A few days ago she dumbed it down for me, teaching me fewer moves, going through the same steps until my brain and feet worked together. She insisted that she was having a good time and couldn't wait to go out again.
* * *
There is a video of me that I am doing my best to keep hidden, that thankfully only my Korean friends who don't speak much English have a copy of. I am wearing a t-shirt in Korean that reads "today is my birthday." It was actually the day after my birthday. I was dragged to the dance floor and had to dance for a few minutes with women while everyone else applauded and watched. The women would change every 15 to 30 seconds. It was tough, the music was fast. I remember being embarrassed because I didn't realize I would have to do that. I had only been swing dancing for about 6 weeks so I only knew a few moves.

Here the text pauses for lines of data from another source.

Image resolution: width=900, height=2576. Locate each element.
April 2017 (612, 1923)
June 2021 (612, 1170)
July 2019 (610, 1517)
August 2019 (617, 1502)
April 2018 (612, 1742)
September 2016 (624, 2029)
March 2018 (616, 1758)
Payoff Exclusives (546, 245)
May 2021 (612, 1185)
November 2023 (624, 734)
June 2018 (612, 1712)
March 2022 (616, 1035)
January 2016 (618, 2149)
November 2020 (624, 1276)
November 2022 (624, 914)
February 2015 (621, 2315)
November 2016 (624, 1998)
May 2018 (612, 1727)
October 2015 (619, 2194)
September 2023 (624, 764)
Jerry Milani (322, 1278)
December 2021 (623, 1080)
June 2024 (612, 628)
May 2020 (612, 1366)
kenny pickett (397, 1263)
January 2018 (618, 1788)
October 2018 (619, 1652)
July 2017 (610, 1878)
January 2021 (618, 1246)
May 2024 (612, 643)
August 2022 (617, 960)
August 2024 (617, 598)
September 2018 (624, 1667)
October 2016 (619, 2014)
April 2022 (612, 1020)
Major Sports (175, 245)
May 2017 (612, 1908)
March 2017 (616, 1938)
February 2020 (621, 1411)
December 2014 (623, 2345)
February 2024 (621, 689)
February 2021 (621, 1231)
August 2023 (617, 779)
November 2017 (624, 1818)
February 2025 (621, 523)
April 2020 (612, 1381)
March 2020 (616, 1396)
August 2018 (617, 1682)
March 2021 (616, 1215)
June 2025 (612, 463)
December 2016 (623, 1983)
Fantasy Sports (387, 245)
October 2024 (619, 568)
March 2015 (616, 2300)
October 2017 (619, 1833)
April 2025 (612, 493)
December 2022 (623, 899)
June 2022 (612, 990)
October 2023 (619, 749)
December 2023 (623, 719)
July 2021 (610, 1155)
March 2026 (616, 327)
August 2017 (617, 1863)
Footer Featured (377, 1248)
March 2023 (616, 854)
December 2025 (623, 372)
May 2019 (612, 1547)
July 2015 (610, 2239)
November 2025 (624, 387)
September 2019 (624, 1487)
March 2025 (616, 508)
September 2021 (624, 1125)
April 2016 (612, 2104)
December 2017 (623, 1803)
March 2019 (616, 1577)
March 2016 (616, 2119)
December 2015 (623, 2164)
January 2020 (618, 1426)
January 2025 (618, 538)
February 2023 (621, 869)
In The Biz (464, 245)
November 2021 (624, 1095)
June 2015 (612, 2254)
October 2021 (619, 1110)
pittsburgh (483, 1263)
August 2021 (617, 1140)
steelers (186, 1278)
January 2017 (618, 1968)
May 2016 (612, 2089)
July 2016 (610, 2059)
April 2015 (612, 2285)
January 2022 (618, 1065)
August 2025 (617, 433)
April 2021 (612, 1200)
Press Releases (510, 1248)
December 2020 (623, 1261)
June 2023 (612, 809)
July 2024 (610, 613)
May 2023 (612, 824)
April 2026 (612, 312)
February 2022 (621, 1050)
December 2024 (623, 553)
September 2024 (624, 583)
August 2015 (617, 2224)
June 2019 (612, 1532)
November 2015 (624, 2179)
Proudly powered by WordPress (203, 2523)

Anyway, next time I'm in Seoul swing dancing, I may try to keep it a secret that is my birthday unless I'm actually good then.
* * *
There's a Korean word, han, that explains the unfulfilled frustration that a person feels. There apparently isn't an English equivalent to the word. As it is explained here: "No foreign word can adequately translate it, for it includes such different nuances as are conveyed by the words rancor, grudge, hatred, lamentation, regret, grief, pathos, self-pity, fate, mortification, etc. Han's exact meaning can only be grasped experientially."
My experience with swing hasn't been that serious but I will be happy when I am a good swing dancer.